Unable to handle kernel NULL pointer dereference at virtual address 0000000c 
 printing eip: 
82293ebf 
*pde = 00004001 
Oops: 0000 [#1] 
SMP  
Modules linked in: i2c_dev i2c_core lock_dlm(U) gfs(U) lock_harness(U) ext3 jbd
dm_cmirror(U) dm_mirror dlm(U) cman(U) bonding(U) md5 ipv6 aoe(U) dm_mod button
battery ac uhci_hcd ehci_hcd tg3 sd_mod floppy ata_piix libata scsi_mod 
CPU:    0 
EIP:    0060:[<82293ebf>]    Not tainted VLI 
EFLAGS: 00010293   (2.6.9-67.0.7.ELhugemem)  
EIP is at add_to_queue+0x2c/0x27b [gfs] 
eax: 78a82030   ebx: 7767141c   ecx: 77671440   edx: 7fdfa524 
esi: 00000000   edi: 7fdfa4fc   ebp: 7fdfa4fc   esp: 70770eec 
ds: 007b   es: 007b   ss: 0068 
Process dod-upgrade-acc (pid: 10054, threadinfo=70770000 task=78a82030) 
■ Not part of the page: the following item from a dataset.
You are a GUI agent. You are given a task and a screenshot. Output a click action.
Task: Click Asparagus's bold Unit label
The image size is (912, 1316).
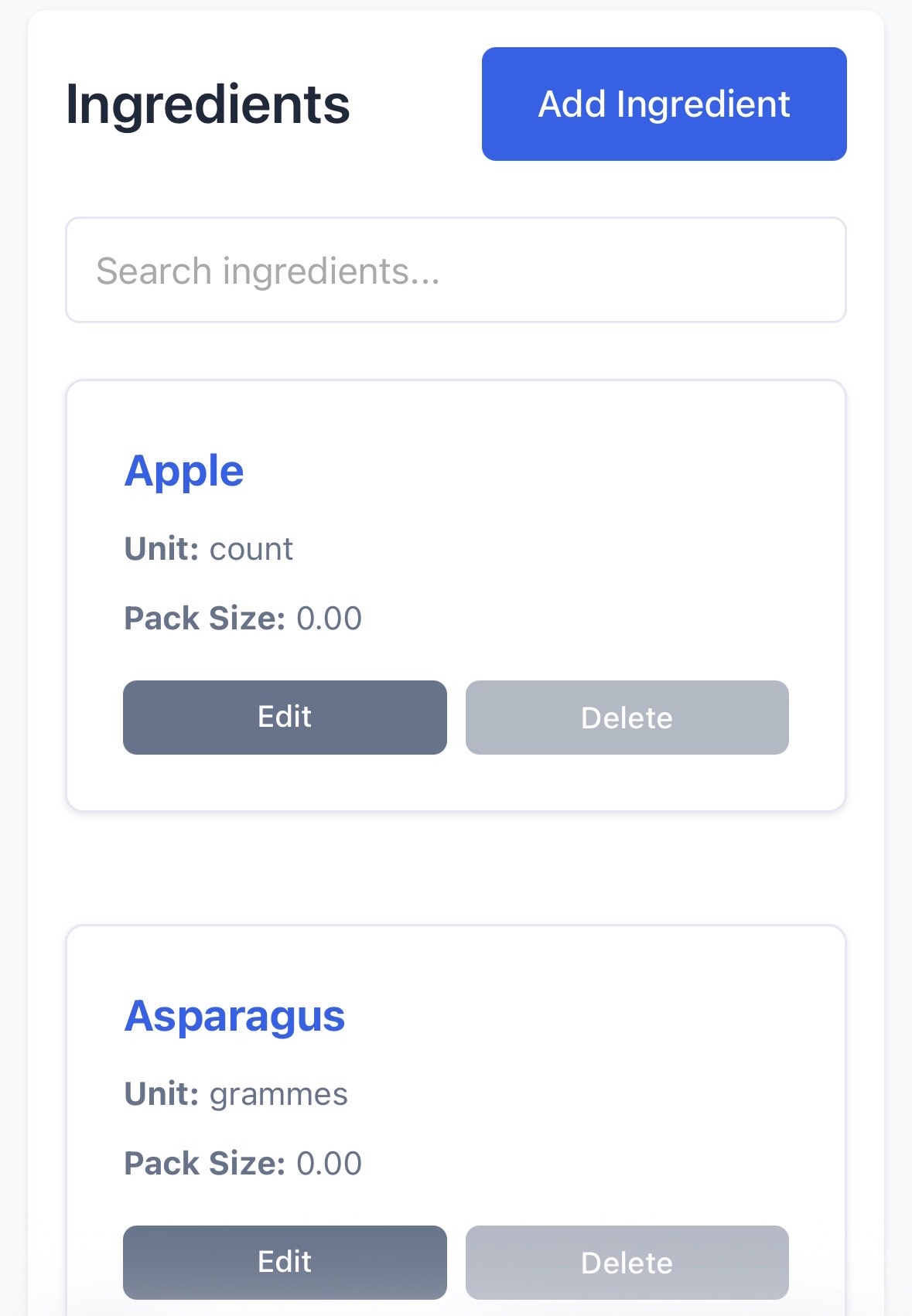click(x=162, y=1094)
Stack: 8222d000 7fdfa518 7767141c 8222d000 7fdfa4fc 822941d6 00000000 70904b88  
       00000000 00000480 7767141c 822a95a1 7767141c 00000001 70904b88 77671400  
       743107ec 704d5380 7fdfa4fc 80688500 70770f90 7836b8e0 021ad19a 70770f58  
Call Trace: 
 [<822941d6>] gfs_glock_nq+0xc8/0x116 [gfs] 
 [<822a95a1>] do_flock+0x111/0x182 [gfs] 
 [<021ad19a>] selinux_file_lock+0x7f/0x88 
 [<822a9673>] gfs_flock+0x0/0x76 [gfs] 
 [<0216e462>] sys_flock+0x96/0x120 
Code: 57 56 53 89 c3 51 8b 78 08 8b 87 9c 00 00 00 89 04 24 8b 43 0c 85 c0 0f 84
29 02 00 00 8b 77 28 8d 57 28 39 d6 0f 84 f6 00 00 00 <39> 46 0c 0f 85 e6 00 00
00 f6 43 14 08 75 2d f6 46 14 08 74 27  
 <0>Fatal exception: panic in 5 seconds 

Even without a full fix, it would be good to find a way to avoid this.